> Instructions:
1. According to the article on Freelancer's finances, what explains the company's mixed performance in 2022? Answer in one to three sentences.
2. From the article on Freelancer's finances, reproduce the passage from "For Freelancer (ASX: FLN), a" up to and including "the previous year.".

> Text excerpt:
Content starts

For Freelancer (ASX: FLN), a freelancing marketplace that only just reached cash flow breakeven, it sure knows how to push its luck. Despite recently getting back on track, the Company’s fortunes have taken a hit and it’s come as a bit of a surprise.
Freelancer’s cash receipts for the first quarter of 2023, ending in March, were $11.1 million, down 10.4% compared to the same period last year. Despite flat year-on-year growth in gross merchandise value (GMV) at $32.2 million, the Company’s focus has been on achieving improving user-facing products. To this end, Freelancer implemented several cost efficiencies in all expense categories in the second half of 2022, resulting in a 33.3% decrease in marketing costs and a 16.7% decrease in overall operating costs compared to the previous year.
The Company’s operating costs for the first quarter of 2023 remained flat compared to the previous quarter.
In March, the Freelancer division achieved an operating profit, and the Escrow division was profitable for the first quarter of 2023. However, the Company’s net operating cash flow for the quarter was negative at -$0.1 million, down from $1.7 million in the first quarter of 2022. Freelancer’s cash and equivalents also decreased by 2.9% to $22.7 million compared to the previous quarter.
In 2022, Freelancer accumulated losses worth $5.4 million, up from $2.2 million in 2021, while operating cash flow declined by 258% from a positive $2.6 million to a negative $4.2 million. If that wasn’t enough, fewer people used its marketplace, as the Company saw a decline in new users and job postings.
Freelancer attributed the mixed performance in 2022 to the rolling off of Covid super-seasonality, which affected project fees but not secondary fee lines such as memberships. The Company also made substantial improvements to its product and customer acquisition profitability and rectified longstanding marketplace problems towards the end of the year.

Content ends

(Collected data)
Content starts

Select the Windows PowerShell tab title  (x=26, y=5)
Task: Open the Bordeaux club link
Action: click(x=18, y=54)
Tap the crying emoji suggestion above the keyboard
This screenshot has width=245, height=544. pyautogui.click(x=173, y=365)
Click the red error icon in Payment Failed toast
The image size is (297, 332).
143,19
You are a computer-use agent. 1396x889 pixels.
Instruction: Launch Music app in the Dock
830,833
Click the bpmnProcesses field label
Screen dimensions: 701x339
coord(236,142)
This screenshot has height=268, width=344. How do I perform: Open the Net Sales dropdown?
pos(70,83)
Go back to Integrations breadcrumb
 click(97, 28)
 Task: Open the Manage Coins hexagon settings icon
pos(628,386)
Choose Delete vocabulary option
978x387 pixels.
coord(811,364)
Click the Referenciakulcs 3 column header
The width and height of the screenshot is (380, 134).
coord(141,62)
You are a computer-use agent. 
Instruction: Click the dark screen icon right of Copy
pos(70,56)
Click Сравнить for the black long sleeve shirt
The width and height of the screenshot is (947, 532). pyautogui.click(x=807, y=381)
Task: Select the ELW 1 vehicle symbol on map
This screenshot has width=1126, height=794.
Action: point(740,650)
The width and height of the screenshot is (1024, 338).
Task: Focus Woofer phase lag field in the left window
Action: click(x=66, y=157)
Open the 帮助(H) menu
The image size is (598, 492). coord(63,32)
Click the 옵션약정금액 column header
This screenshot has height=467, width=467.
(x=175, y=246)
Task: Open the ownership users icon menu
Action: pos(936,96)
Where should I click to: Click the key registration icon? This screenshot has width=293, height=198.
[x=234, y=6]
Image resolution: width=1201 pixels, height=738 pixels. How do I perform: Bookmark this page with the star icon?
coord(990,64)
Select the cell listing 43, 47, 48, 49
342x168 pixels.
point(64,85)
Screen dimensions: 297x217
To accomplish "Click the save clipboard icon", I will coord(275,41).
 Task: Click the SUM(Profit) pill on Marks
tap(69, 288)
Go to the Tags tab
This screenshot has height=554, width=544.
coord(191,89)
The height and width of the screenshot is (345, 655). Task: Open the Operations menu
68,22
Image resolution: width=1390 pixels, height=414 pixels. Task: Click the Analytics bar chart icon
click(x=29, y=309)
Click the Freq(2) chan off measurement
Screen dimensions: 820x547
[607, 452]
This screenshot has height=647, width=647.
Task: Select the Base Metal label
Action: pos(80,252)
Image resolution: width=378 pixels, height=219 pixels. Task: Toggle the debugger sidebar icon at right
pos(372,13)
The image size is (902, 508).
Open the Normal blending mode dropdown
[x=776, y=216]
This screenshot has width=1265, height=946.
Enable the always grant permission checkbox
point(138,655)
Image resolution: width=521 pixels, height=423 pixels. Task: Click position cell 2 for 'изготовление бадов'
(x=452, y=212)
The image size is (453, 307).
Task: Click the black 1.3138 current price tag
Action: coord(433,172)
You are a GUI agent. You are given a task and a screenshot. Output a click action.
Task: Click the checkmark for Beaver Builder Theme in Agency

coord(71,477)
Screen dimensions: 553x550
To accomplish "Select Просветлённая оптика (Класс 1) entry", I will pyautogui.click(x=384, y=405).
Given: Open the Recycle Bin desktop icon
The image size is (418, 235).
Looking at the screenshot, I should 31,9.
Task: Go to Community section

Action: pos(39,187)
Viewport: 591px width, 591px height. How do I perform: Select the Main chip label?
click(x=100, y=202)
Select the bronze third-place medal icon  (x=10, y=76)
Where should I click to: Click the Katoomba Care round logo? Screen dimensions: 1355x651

Content ends

> Task answers:
1. Freelancer attributed its mixed 2022 performance to the rolling off of Covid super-seasonality. This affected project fees but not secondary fee lines such as memberships.

2.
For Freelancer (ASX: FLN), a freelancing marketplace that only just reached cash flow breakeven, it sure knows how to push its luck. Despite recently getting back on track, the Company’s fortunes have taken a hit and it’s come as a bit of a surprise.
Freelancer’s cash receipts for the first quarter of 2023, ending in March, were $11.1 million, down 10.4% compared to the same period last year. Despite flat year-on-year growth in gross merchandise value (GMV) at $32.2 million, the Company’s focus has been on achieving improving user-facing products. To this end, Freelancer implemented several cost efficiencies in all expense categories in the second half of 2022, resulting in a 33.3% decrease in marketing costs and a 16.7% decrease in overall operating costs compared to the previous year.